== YOUR GOAL ==
Everything in the data below is to be reproduced without any deviation.

== PROVIDED RECORDS ==
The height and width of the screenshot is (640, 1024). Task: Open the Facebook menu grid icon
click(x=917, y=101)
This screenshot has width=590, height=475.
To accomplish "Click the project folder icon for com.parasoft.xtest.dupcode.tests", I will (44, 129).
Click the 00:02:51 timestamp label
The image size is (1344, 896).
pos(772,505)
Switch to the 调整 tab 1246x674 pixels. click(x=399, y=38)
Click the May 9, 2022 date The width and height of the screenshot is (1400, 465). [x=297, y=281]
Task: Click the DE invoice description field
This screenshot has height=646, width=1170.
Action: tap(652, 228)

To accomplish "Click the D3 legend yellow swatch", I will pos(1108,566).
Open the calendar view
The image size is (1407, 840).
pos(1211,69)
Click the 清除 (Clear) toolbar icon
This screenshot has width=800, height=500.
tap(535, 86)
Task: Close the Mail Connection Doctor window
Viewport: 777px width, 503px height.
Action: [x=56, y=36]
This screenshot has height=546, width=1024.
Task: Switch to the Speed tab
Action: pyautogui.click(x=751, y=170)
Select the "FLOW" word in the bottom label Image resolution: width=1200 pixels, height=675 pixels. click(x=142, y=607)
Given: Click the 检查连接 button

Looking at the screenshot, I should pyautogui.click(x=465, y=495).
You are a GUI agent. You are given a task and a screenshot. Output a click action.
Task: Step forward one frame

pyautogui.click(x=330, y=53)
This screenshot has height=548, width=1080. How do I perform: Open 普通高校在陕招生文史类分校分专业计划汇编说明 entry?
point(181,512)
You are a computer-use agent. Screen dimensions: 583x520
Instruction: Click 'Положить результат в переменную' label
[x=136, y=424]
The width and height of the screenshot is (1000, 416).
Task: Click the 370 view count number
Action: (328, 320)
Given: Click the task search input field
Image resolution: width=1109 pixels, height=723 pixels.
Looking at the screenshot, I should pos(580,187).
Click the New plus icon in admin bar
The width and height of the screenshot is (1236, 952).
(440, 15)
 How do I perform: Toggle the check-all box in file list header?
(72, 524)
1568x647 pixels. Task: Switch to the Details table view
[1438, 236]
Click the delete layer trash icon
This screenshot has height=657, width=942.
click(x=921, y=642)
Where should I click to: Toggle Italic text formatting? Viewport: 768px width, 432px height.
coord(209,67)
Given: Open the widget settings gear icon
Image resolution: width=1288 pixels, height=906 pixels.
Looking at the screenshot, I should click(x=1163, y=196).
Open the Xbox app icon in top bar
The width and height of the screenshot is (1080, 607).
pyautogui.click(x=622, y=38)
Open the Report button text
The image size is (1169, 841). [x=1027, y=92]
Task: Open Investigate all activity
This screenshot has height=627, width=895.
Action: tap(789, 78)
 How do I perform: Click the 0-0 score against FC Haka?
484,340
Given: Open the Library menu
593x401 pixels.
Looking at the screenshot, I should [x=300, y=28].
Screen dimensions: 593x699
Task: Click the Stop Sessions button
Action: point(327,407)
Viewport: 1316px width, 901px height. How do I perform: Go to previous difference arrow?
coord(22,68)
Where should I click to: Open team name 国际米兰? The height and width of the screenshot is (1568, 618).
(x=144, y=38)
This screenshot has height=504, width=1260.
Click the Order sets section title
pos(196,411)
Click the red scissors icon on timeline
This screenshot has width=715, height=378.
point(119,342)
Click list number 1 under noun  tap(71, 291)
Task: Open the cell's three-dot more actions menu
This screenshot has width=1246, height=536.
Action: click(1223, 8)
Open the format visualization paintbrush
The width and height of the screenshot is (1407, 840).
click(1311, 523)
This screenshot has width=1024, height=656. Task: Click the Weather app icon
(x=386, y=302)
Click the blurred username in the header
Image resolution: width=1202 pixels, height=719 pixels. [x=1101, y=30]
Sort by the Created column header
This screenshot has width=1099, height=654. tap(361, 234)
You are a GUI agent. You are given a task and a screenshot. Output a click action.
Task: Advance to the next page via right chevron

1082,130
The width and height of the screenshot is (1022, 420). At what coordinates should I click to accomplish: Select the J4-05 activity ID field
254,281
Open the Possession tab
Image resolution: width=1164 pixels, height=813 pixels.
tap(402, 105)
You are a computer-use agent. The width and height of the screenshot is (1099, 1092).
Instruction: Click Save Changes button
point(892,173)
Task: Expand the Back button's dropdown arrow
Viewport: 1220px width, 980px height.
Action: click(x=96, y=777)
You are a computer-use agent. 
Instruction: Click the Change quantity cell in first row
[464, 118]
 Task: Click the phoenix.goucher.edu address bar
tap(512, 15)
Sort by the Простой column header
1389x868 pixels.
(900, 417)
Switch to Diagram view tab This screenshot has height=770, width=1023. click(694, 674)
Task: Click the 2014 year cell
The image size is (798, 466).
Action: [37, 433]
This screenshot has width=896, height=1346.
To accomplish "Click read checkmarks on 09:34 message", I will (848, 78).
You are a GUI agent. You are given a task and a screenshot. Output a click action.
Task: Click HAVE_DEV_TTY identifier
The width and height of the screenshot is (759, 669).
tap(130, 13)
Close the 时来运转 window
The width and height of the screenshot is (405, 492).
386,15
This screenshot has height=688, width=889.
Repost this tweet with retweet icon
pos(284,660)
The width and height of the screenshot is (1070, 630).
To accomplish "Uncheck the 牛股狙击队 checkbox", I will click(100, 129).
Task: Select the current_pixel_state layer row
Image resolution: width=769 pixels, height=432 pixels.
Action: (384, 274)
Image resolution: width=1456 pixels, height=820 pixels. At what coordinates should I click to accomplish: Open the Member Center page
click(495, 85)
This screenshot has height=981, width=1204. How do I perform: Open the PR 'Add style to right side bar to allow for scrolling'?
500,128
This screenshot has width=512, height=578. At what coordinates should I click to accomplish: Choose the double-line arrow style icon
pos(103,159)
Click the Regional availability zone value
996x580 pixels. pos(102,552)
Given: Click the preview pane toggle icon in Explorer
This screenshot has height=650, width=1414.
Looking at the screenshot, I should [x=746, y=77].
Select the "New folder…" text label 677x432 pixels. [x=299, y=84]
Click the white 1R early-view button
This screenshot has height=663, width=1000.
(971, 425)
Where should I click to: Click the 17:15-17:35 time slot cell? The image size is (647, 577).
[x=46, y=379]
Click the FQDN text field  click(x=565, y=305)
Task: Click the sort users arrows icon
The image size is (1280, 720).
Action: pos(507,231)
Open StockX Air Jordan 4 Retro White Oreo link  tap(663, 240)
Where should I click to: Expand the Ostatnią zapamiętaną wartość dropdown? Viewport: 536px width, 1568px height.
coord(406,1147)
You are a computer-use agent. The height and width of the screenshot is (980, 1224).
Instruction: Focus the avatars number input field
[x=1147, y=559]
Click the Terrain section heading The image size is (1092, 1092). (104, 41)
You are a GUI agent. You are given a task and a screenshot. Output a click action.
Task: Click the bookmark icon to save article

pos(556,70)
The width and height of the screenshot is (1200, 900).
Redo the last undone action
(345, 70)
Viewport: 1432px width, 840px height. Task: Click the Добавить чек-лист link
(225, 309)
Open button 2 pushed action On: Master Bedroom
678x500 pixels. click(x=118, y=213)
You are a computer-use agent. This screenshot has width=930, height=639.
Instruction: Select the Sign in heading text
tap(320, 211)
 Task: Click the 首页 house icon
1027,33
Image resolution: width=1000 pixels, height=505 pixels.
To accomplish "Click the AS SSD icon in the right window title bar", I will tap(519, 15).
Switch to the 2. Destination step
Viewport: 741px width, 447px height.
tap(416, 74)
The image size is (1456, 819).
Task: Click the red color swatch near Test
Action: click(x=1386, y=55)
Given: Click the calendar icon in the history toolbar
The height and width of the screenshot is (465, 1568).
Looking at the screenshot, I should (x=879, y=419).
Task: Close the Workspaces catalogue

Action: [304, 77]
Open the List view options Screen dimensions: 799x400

== ANSWER BOX ==
The height and width of the screenshot is (640, 1024). Task: Open the Facebook menu grid icon
click(x=917, y=101)
This screenshot has width=590, height=475.
To accomplish "Click the project folder icon for com.parasoft.xtest.dupcode.tests", I will (44, 129).
Click the 00:02:51 timestamp label
The image size is (1344, 896).
pos(772,505)
Switch to the 调整 tab 1246x674 pixels. click(x=399, y=38)
Click the May 9, 2022 date The width and height of the screenshot is (1400, 465). [x=297, y=281]
Task: Click the DE invoice description field
This screenshot has height=646, width=1170.
Action: tap(652, 228)

To accomplish "Click the D3 legend yellow swatch", I will pos(1108,566).
Open the calendar view
The image size is (1407, 840).
pos(1211,69)
Click the 清除 (Clear) toolbar icon
This screenshot has width=800, height=500.
tap(535, 86)
Task: Close the Mail Connection Doctor window
Viewport: 777px width, 503px height.
Action: [x=56, y=36]
This screenshot has height=546, width=1024.
Task: Switch to the Speed tab
Action: pyautogui.click(x=751, y=170)
Select the "FLOW" word in the bottom label Image resolution: width=1200 pixels, height=675 pixels. click(x=142, y=607)
Given: Click the 检查连接 button

Looking at the screenshot, I should pyautogui.click(x=465, y=495).
You are a GUI agent. You are given a task and a screenshot. Output a click action.
Task: Step forward one frame

pyautogui.click(x=330, y=53)
This screenshot has height=548, width=1080. How do I perform: Open 普通高校在陕招生文史类分校分专业计划汇编说明 entry?
point(181,512)
You are a computer-use agent. Screen dimensions: 583x520
Instruction: Click 'Положить результат в переменную' label
[x=136, y=424]
The width and height of the screenshot is (1000, 416).
Task: Click the 370 view count number
Action: (328, 320)
Given: Click the task search input field
Image resolution: width=1109 pixels, height=723 pixels.
Looking at the screenshot, I should pos(580,187).
Click the New plus icon in admin bar
The width and height of the screenshot is (1236, 952).
(440, 15)
 How do I perform: Toggle the check-all box in file list header?
(72, 524)
1568x647 pixels. Task: Switch to the Details table view
[1438, 236]
Click the delete layer trash icon
This screenshot has height=657, width=942.
click(x=921, y=642)
Where should I click to: Toggle Italic text formatting? Viewport: 768px width, 432px height.
coord(209,67)
Given: Open the widget settings gear icon
Image resolution: width=1288 pixels, height=906 pixels.
Looking at the screenshot, I should click(x=1163, y=196).
Open the Xbox app icon in top bar
The width and height of the screenshot is (1080, 607).
pyautogui.click(x=622, y=38)
Open the Report button text
The image size is (1169, 841). [x=1027, y=92]
Task: Open Investigate all activity
This screenshot has height=627, width=895.
Action: tap(789, 78)
 How do I perform: Click the 0-0 score against FC Haka?
484,340
Given: Open the Library menu
593x401 pixels.
Looking at the screenshot, I should [x=300, y=28].
Screen dimensions: 593x699
Task: Click the Stop Sessions button
Action: point(327,407)
Viewport: 1316px width, 901px height. How do I perform: Go to previous difference arrow?
coord(22,68)
Where should I click to: Open team name 国际米兰? The height and width of the screenshot is (1568, 618).
(x=144, y=38)
This screenshot has height=504, width=1260.
Click the Order sets section title
pos(196,411)
Click the red scissors icon on timeline
This screenshot has width=715, height=378.
point(119,342)
Click list number 1 under noun  tap(71, 291)
Task: Open the cell's three-dot more actions menu
This screenshot has width=1246, height=536.
Action: click(1223, 8)
Open the format visualization paintbrush
The width and height of the screenshot is (1407, 840).
click(1311, 523)
This screenshot has width=1024, height=656. Task: Click the Weather app icon
(x=386, y=302)
Click the blurred username in the header
Image resolution: width=1202 pixels, height=719 pixels. [x=1101, y=30]
Sort by the Created column header
This screenshot has width=1099, height=654. tap(361, 234)
You are a GUI agent. You are given a task and a screenshot. Output a click action.
Task: Advance to the next page via right chevron

1082,130
The width and height of the screenshot is (1022, 420). At what coordinates should I click to accomplish: Select the J4-05 activity ID field
254,281
Open the Possession tab
Image resolution: width=1164 pixels, height=813 pixels.
tap(402, 105)
You are a computer-use agent. The width and height of the screenshot is (1099, 1092).
Instruction: Click Save Changes button
point(892,173)
Task: Expand the Back button's dropdown arrow
Viewport: 1220px width, 980px height.
Action: click(x=96, y=777)
You are a computer-use agent. 
Instruction: Click the Change quantity cell in first row
[464, 118]
 Task: Click the phoenix.goucher.edu address bar
tap(512, 15)
Sort by the Простой column header
1389x868 pixels.
(900, 417)
Switch to Diagram view tab This screenshot has height=770, width=1023. click(694, 674)
Task: Click the 2014 year cell
The image size is (798, 466).
Action: [37, 433]
This screenshot has width=896, height=1346.
To accomplish "Click read checkmarks on 09:34 message", I will (848, 78).
You are a GUI agent. You are given a task and a screenshot. Output a click action.
Task: Click HAVE_DEV_TTY identifier
The width and height of the screenshot is (759, 669).
tap(130, 13)
Close the 时来运转 window
The width and height of the screenshot is (405, 492).
386,15
This screenshot has height=688, width=889.
Repost this tweet with retweet icon
pos(284,660)
The width and height of the screenshot is (1070, 630).
To accomplish "Uncheck the 牛股狙击队 checkbox", I will click(100, 129).
Task: Select the current_pixel_state layer row
Image resolution: width=769 pixels, height=432 pixels.
Action: (384, 274)
Image resolution: width=1456 pixels, height=820 pixels. At what coordinates should I click to accomplish: Open the Member Center page
click(495, 85)
This screenshot has height=981, width=1204. How do I perform: Open the PR 'Add style to right side bar to allow for scrolling'?
500,128
This screenshot has width=512, height=578. At what coordinates should I click to accomplish: Choose the double-line arrow style icon
pos(103,159)
Click the Regional availability zone value
996x580 pixels. pos(102,552)
Given: Click the preview pane toggle icon in Explorer
This screenshot has height=650, width=1414.
Looking at the screenshot, I should [x=746, y=77].
Select the "New folder…" text label 677x432 pixels. [x=299, y=84]
Click the white 1R early-view button
This screenshot has height=663, width=1000.
(971, 425)
Where should I click to: Click the 17:15-17:35 time slot cell? The image size is (647, 577).
[x=46, y=379]
Click the FQDN text field  click(x=565, y=305)
Task: Click the sort users arrows icon
The image size is (1280, 720).
Action: pos(507,231)
Open StockX Air Jordan 4 Retro White Oreo link  tap(663, 240)
Where should I click to: Expand the Ostatnią zapamiętaną wartość dropdown? Viewport: 536px width, 1568px height.
coord(406,1147)
You are a computer-use agent. The height and width of the screenshot is (980, 1224).
Instruction: Focus the avatars number input field
[x=1147, y=559]
Click the Terrain section heading The image size is (1092, 1092). (104, 41)
You are a GUI agent. You are given a task and a screenshot. Output a click action.
Task: Click the bookmark icon to save article

pos(556,70)
The width and height of the screenshot is (1200, 900).
Redo the last undone action
(345, 70)
Viewport: 1432px width, 840px height. Task: Click the Добавить чек-лист link
(225, 309)
Open button 2 pushed action On: Master Bedroom
678x500 pixels. click(x=118, y=213)
You are a computer-use agent. This screenshot has width=930, height=639.
Instruction: Select the Sign in heading text
tap(320, 211)
 Task: Click the 首页 house icon
1027,33
Image resolution: width=1000 pixels, height=505 pixels.
To accomplish "Click the AS SSD icon in the right window title bar", I will tap(519, 15).
Switch to the 2. Destination step
Viewport: 741px width, 447px height.
tap(416, 74)
The image size is (1456, 819).
Task: Click the red color swatch near Test
Action: click(x=1386, y=55)
Given: Click the calendar icon in the history toolbar
The height and width of the screenshot is (465, 1568).
Looking at the screenshot, I should (x=879, y=419).
Task: Close the Workspaces catalogue

Action: [304, 77]
Open the List view options Screen dimensions: 799x400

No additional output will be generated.